The reason I keep holding back from marriage—even though deep down, I do want it—is because I don’t feel mentally ready to build a family of my own.

I overthink a lot. I care too much, sometimes without realizing it. And maybe, in my own way, that’s how I protect myself. Over time, I think I’ve built this invisible wall around me. I’ve told myself it's for safety, but maybe it’s also been holding me back from something I actually long for.
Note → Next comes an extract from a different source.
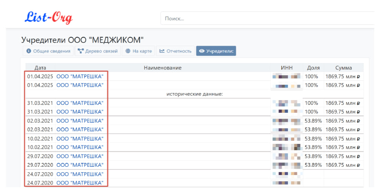Screen dimensions: 378x190
Task: Click the Дата column header
Action: (x=40, y=68)

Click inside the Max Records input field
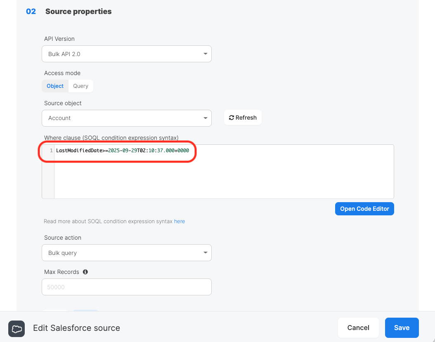(x=127, y=287)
People have told me that you never really know when you're ready. Not everyone enters marriage feeling fully prepared. Some people just go forward despite their fears, their imperfections, and their worries. And they still make it through.

I believe that’s because Allah gives them strength. He opens that path for them because He knows they can grow through it—even if they don’t feel strong enough at the start.

And maybe… when the time is right, He’ll do the same for me.

For now, I’m learning to be patient—with myself, with the process, and with the quiet wisdom of His timing.

Doa untuk ketenangan hati dan petunjuk dalam urusan jodoh:

“Ya Allah, jika hatiku belum benar-benar bersedia, tenangkanlah jiwaku dengan kasih-Mu. Bukakan jalanku dengan rahmat-Mu. Dan apabila tiba waktunya, berilah aku kekuatan untuk menerima cinta yang Engkau redai, dan membinanya dengan sabar, dengan iman, dan dengan penuh harapan kepada-Mu. Amin.”